_List of tasks_
a) Return the part of the Donor Closet article between "When relatives of" and "sclerosis e-mail list.", inclusive.
b) According to the Donor Closet article, how much space does the building behind Petosa's Family Grocery have?
c) List every person named in the Donor Closet article.

_Page text_
Published: Wednesday, January 18, 2006

The wheels keep on rolling

Program gets recycled medical equipment into hands that need it

EDMONDS - Bill Brayer just couldn't let a good thing go to waste.

When relatives of a patient who had died said they would be willing to donate a wheelchair, bed and other medical equipment if Brayer could find someone who needed it, he said he would help.

He stored the equipment in his garage and sent a note to 500 people on a multiple sclerosis e-mail list.

"It didn't last hardly any time at all," Brayer said of the initial 1999 donation.






Michael O'Leary / The Herald
Roger Oliver is a volunteer at Multiple Sclerosis Helping Hands' Donor Closet in Edmonds, which restores and delivers wheelchairs and other medical equipment to people who need them.


But the idea of recycling medical equipment took root and began to grow. Other people began contacting him about medical equipment that could be used by others.

Soon, his garage was so full of equipment that Brayer and his wife "couldn't get our cars in it."

Brayer, who has had multiple sclerosis since he was 19, formed a nonprofit group, Multiple Sclerosis Helping Hands.

The recycled medical equipment program is called the Donor Closet. The equipment and supplies are available to anyone with a medical need.

In November 1999, a business on Highway 99 gave the program room to grow, donating five storage units. By the time Donor Closet left a second, larger storage area unit in March 2005, it had expanded to 12 units.

Now it operates out of a building behind Petosa's Family Grocery in Edmonds. Its 4,000 square feet of space is packed with medical equipment.

The Donor Closet is run by an all-volunteer organization. Nine people help refurbish medical equipment, putting new batteries in wheelchairs and scooters, making repairs to equipment or assisting disabled people get the equipment they need.

Calls come from around the state, Brayer said. Because the equipment is donated, the organization offers refurbished equipment for a fraction of the retail cost.






Michael O'Leary / The Herald
Bill Brayer, Craig Rubin and Bob Chisholm (left to right) refurbish donated equipment at Multiple Sclerosis Helping Hands Donor Closet.

_Raw data_

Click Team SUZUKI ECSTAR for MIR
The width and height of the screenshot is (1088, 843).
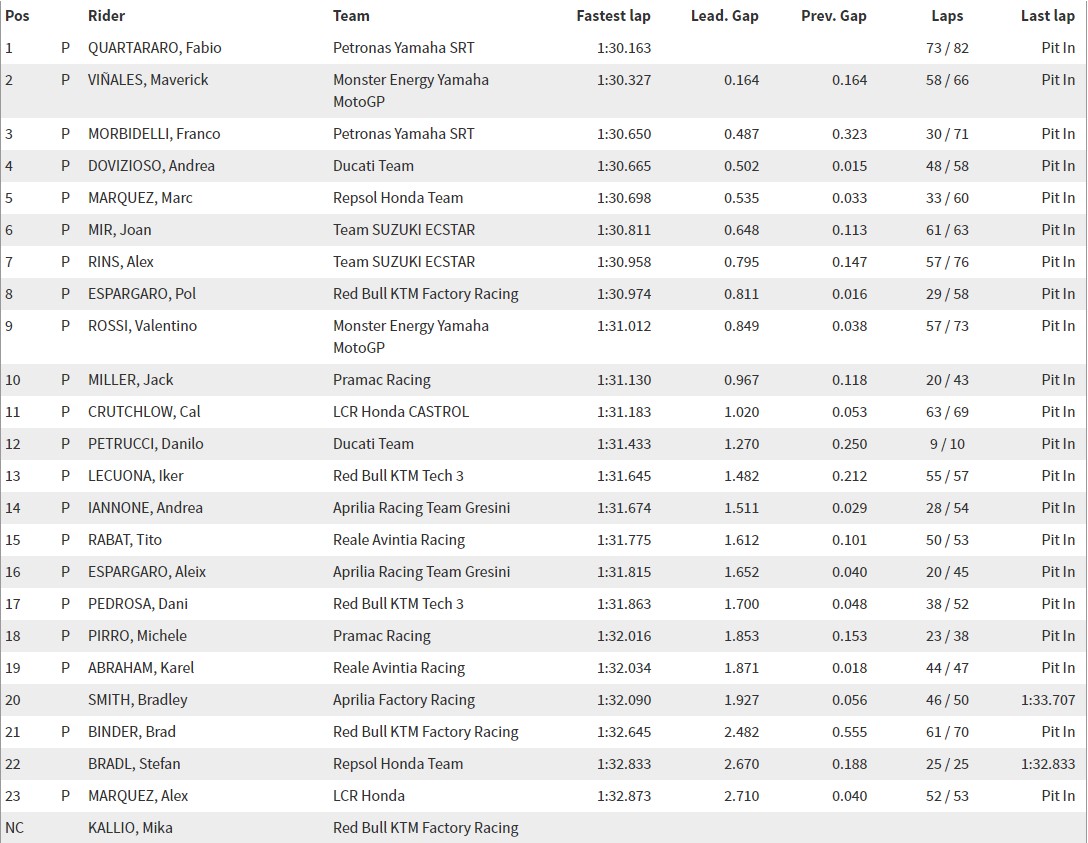point(404,230)
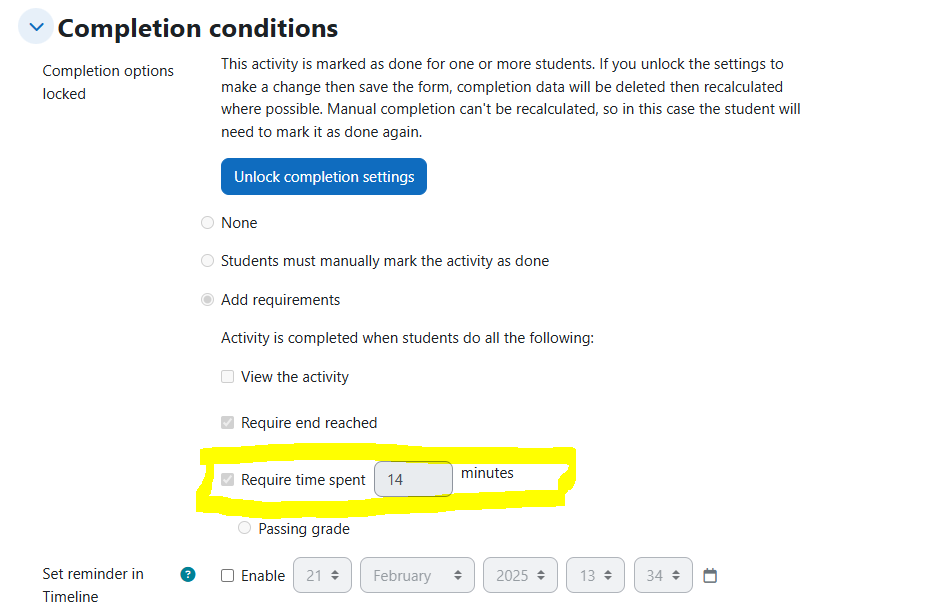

_Answers to the tasks_
a)
When relatives of a patient who had died said they would be willing to donate a wheelchair, bed and other medical equipment if Brayer could find someone who needed it, he said he would help.

He stored the equipment in his garage and sent a note to 500 people on a multiple sclerosis e-mail list.

b) 4,000 square feet

c)
Bill Brayer
Michael O'Leary
Roger Oliver
Craig Rubin
Bob Chisholm